Like this guy: https://marcushwang.wordpress.com/2011/12/23/frex-shift-with-fanatec-wheel/
but with t300rs
 
I have a TH8A shifter but i have a frexgp+ shifter too. I want to use my frex with t300rs. If i informed well there is a connector beneath the wheel front cover(for paddle shifter), but i dont want to dissasembly, because i'dont want to cut the front cover for the cables. So i want to connect to the DIN connector where you connect the TH8A. But i dont know the wiring.
....

Like this guy: https://marcushwang.wordpress.com/2011/12/23/frex-shift-with-fanatec-wheel/
but with t300rs
Ah, ok. Didn't know you were going to use a different shifter than the TH8A. I do not have an answer so I did a quick google search and found this, http://www.racedepartment.com/threads/frex-gp-shift.16804/ maybe someone with more experience will chime in.
 
I bought a T300 Ferrari Alcantara system for my PS3 & PS4, when I first set it up it was working fine with GT6, set it up with F1 2015 & Dirt Rally on the PS4, worked fine as well but now when I try to play GT6 on the PS3 the gas pedal has been somehow reassigned to the clutch pedal & can't seem to correct it, any ideas?
 
I bought a T300 Ferrari Alcantara system for my PS3 & PS4, when I first set it up it was working fine with GT6, set it up with F1 2015 & Dirt Rally on the PS4, worked fine as well but now when I try to play GT6 on the PS3 the gas pedal has been somehow reassigned to the clutch pedal & can't seem to correct it, any ideas?
Press the mode button until it changes the light colour back from green to red
 
Well I could not take the risk so I have ordered G29. I can't deal with the Thrustmaster's problems even though their wheel is much better, as people say. I don't know if there was a deal, but I have ordered it from amazon uk for 180 pounds. (exactly half the price of my country, so thanks for that to whomever).

Again, thank you guys for your opinions.
 
I figured it out, sorry if I didn't post sooner. It does help to read the instruction manual.
 
Hi. Today or maybe tomorrow I will receive my T300 Ferrari Alcantara Edition. It will substitute my old G25. I will only use it with my PC.

Any basic information about how to configure the wheel for the best performance in simulators? Of should I simply leave everything as default? I suppose I have to install some software for it, right?

I will be using Assetto Corsa and Dirt Rally. Do this games benefit from some specific configuration or do I simple select the T300 setup and they will be ok?

I also have a TH8A shifter. Do you recommend me to install it as an independent usb device or is it better to have it plugged into the wheel?

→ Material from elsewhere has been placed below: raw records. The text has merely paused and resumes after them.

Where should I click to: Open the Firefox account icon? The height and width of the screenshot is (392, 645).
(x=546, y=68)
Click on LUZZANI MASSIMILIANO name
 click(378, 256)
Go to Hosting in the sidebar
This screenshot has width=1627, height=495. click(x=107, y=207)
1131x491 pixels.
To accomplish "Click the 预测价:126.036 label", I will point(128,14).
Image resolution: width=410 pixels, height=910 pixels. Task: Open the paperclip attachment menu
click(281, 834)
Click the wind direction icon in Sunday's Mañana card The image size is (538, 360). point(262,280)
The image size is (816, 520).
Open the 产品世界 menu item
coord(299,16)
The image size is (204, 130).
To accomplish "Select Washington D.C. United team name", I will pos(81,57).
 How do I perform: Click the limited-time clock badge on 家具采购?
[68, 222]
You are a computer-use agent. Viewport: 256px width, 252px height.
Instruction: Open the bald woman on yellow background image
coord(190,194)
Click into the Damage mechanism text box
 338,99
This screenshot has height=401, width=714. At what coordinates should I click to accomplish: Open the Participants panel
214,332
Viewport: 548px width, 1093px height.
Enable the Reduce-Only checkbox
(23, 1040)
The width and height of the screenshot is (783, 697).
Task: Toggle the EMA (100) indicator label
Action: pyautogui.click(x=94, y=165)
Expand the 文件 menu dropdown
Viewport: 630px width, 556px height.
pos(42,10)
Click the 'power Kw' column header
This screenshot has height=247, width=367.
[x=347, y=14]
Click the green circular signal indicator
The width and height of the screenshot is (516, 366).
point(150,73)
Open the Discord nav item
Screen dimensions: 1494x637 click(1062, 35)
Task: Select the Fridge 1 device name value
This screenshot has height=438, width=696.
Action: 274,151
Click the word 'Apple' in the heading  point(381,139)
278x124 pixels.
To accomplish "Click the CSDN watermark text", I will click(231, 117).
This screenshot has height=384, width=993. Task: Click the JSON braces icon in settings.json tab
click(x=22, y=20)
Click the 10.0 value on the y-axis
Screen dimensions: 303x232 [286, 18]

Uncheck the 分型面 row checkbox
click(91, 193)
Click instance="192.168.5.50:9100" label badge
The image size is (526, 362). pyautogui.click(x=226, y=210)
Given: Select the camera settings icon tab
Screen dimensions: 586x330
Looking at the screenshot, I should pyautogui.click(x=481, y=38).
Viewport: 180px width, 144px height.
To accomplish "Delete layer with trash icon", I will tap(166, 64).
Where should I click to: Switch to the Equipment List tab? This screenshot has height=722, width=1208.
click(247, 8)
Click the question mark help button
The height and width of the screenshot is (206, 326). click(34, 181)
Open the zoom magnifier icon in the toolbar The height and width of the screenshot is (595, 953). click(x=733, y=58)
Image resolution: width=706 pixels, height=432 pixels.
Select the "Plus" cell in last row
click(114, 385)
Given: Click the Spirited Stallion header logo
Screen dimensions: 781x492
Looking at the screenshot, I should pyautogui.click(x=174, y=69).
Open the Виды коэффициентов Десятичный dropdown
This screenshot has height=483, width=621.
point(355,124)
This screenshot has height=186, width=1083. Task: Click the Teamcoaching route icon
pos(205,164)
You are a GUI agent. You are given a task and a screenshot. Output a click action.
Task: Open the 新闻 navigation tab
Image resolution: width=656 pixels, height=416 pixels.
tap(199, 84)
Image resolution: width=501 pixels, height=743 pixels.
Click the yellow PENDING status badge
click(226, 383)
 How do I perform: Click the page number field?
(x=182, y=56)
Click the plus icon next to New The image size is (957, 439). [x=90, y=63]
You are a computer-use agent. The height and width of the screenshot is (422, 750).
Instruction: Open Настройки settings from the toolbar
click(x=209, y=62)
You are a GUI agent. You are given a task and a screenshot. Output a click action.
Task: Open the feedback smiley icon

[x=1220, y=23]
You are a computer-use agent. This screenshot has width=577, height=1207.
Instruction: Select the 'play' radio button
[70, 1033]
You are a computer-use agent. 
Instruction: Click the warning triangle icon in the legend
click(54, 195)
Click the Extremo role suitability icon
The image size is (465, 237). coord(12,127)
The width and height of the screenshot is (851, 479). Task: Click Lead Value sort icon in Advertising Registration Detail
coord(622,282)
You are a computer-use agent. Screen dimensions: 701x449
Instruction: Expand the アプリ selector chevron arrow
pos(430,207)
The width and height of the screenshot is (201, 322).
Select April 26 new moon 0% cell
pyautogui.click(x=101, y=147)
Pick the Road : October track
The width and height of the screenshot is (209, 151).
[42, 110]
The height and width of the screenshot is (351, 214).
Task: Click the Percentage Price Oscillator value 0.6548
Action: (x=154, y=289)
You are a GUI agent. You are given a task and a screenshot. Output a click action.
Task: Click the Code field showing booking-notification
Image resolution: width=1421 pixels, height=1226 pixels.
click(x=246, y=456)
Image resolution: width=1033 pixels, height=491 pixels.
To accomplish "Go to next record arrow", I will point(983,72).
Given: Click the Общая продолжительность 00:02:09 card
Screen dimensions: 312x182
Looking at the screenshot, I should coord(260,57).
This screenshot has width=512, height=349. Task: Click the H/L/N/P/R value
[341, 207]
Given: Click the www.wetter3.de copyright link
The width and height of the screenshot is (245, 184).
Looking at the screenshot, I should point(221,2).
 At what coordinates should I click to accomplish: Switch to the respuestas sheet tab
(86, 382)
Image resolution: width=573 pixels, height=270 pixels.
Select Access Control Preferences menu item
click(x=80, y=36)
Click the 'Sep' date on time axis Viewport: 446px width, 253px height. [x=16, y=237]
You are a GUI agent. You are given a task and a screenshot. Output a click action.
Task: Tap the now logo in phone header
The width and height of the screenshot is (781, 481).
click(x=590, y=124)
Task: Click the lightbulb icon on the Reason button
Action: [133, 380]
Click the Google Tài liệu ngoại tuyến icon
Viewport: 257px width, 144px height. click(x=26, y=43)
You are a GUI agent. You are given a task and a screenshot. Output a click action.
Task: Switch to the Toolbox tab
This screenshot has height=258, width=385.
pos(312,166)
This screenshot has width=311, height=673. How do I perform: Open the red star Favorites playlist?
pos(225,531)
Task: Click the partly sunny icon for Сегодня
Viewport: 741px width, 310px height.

I've heard this wheel may have issues with overheating. Here it's pretty hot during the summer. Would it be a good idea to use a small fan heading towards it while I'm using it?
 
Hi. Today or maybe tomorrow I will receive my T300 Ferrari Alcantara Edition. It will substitute my old G25. I will only use it with my PC.

Any basic information about how to configure the wheel for the best performance in simulators? Of should I simply leave everything as default? I suppose I have to install some software for it, right?

I will be using Assetto Corsa and Dirt Rally. Do this games benefit from some specific configuration or do I simple select the T300 setup and they will be ok?

I also have a TH8A shifter. Do you recommend me to install it as an independent usb device or is it better to have it plugged into the wheel?

I've heard this wheel may have issues with overheating. Here it's pretty hot during the summer. Would it be a good idea to use a small fan heading towards it while I'm using it?
First, make sure to install the drivers first (off Internet) and only plug in the wheel when it tells you.

I have my T300 on 900 degrees plus 75/100/100/0/0 force settings (default is 75/100/100/100/100 but I don't like spring and damper, same principle as G25).

There's a preset for T300 in DR, but not in AC. I usually start from the T500 preset in AC and simply remap buttons and axes, this works fine.

In game in both AC and DR you could aim at around 65% master gain, that gets you good powerful forces without clipping. Although you need to lower FFB on some cars in AC. In DR I also use 60% steering saturation so that all cars have 540 degrees steering (leaving the drivers on 900 degrees), but if you want you could leave it on 100% saturation and turn on soft lock, up to you.

In AC I turn off damping and smoothing, turn slip and road effects off, turn down curb effects to 20% and turn up minimum force to somewhere around 3-5%.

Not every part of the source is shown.